Wednesday, August 25, 2010

More on Working with Field-Tagged Data in Stata

I’ve been doing a lot with field tagged data recently (some of it is in html tables which I am still struggling with).

Below is the code for a (still messy and buggy) program called removetags.ado which is a working .ado file used to pull information from field tagged data from within Stata.

The biggest challenges for me have been (1) how to adapt the code when some fields span multiple rows without field tags to identify them and (2) how to deal with long entries in Stata (since there is a 244 string limit).

I think I’ve solved (1) for most cases (see lines 71-90 in the ado-file linked below), but it’s clunky and I’m sure I’ll need to adapt it further when I run across things that make it choke. However, I am currently working on solving (2).

[[So far, my solution involves identifying the rows that are longer than 244 chars using -file read-, and then reading those rows into Stata as characteristics associated with each record. The advantage of this approach is that you can still manipulate the macros using extended_fcn s and you can keep the association of the long strings with the field tagged records when you merge or export the data...but I'm still having issues with the file read/write commands to manipulate the long strings. I've read these posts on grepmerge[1] and Gabi Huiber's posts on doing something similar in mata [2], but I'm not much a programmer and I don't know much about mata, so will be my attempt at a work around]]
Ignoring that problem that long strings will be truncated in Stata, below is some code that gets me most of the way there.

1. To get the ado file, visit this link from my dropbox.

2. To test this ado-file, I’ve put two sample .txt files in my dropbox (referenced in the code below)
The first one is just the WOS record you provided above (but I’ve -expanded- it to 3 copies).
The second example is from EndNote.

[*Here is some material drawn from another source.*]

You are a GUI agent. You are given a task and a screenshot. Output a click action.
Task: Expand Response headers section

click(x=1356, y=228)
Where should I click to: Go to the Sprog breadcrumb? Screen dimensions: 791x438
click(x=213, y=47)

When you export your citations to a text file, it becomes field tagged data, so this is a another good test example. (If any of these links are dead, please email me for a copy)

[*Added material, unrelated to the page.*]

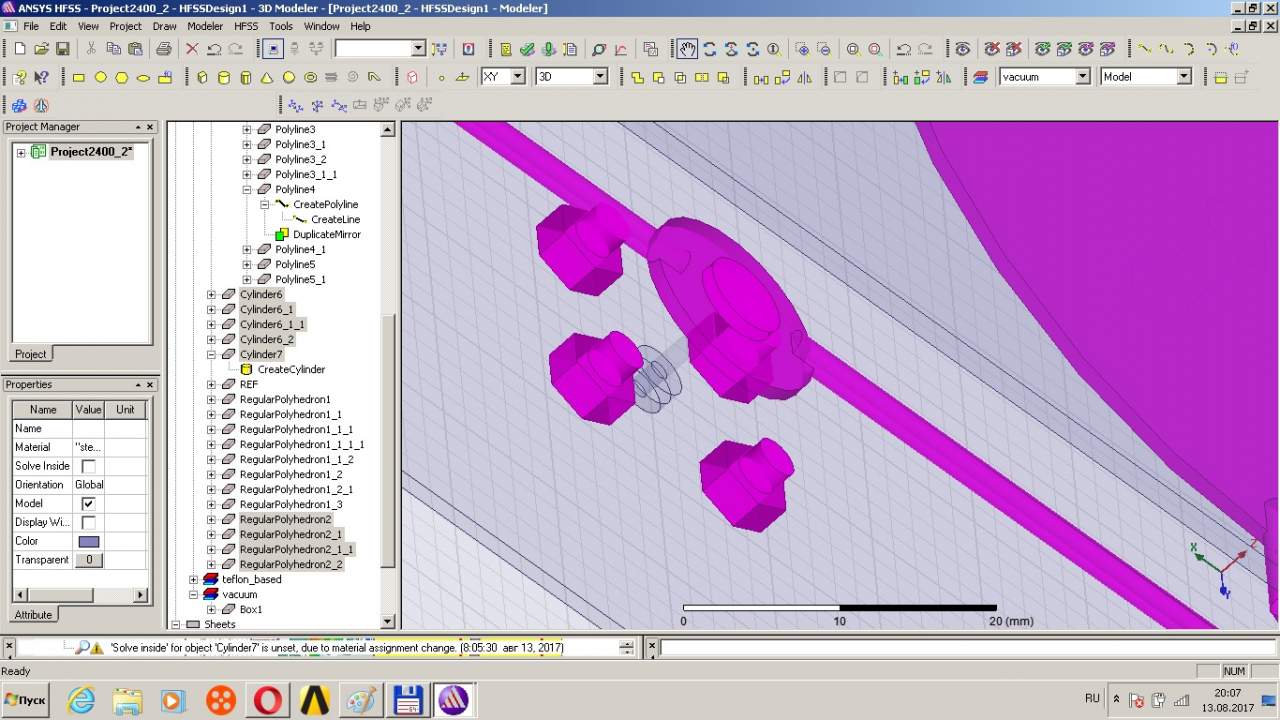The width and height of the screenshot is (1280, 720).
Task: Select Cylinder7 in the model tree
Action: [261, 355]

3. Once you’ve downloaded and copied the .ado file into the proper location, try these examples (there’s no help file, so some instructions are included below):

***************!
Instructions:
  /*
Data must be field tagged records where each records spans across multiple rows

Options:
recordstart() must contain the field tag that begins 
each record
fieldtagdelimiter() must contain the char that delimits 
the field tag (default is a space char)
keep() is optional list of fieldtags that will be 
kept in reshaped file
removechars() is an optional list of problematic 
non-alphanumeric chars that need to be removed from 
your fieldtags
((note: use the -charlist- program -ascii- (from SSC) 
to help identify these, if they exist))
  */


**examples**
clear
which removetags

//example 1//
removetags using "http://dl.dropbox.com/u/428249/websci.txt", ///
rec("PT") fieldtagd(" ") keep(AU UT JI CR*)
li

//example 2//
removetags using "http://dl.dropbox.com/u/428249/endnote.txt", ///
rec("Reference Type") fieldtagd(":")
li record Year Author Title in 1/10
***************!


So, in example 1 (WOS records) each record starts with the fieldtag “PT”, is delimited by the first space characters, and I want to keep the vars AU, UT, JI, and the CR’s.
In example 2, “Reference Type” denotes the start of each record entry, the field tags are delimited by a colon, and I keep all the vars.
Maybe this is useful for someone, but more importantly, I’d like to hear if anyone tries this out and has any feedback, comments, or help on how to improve this.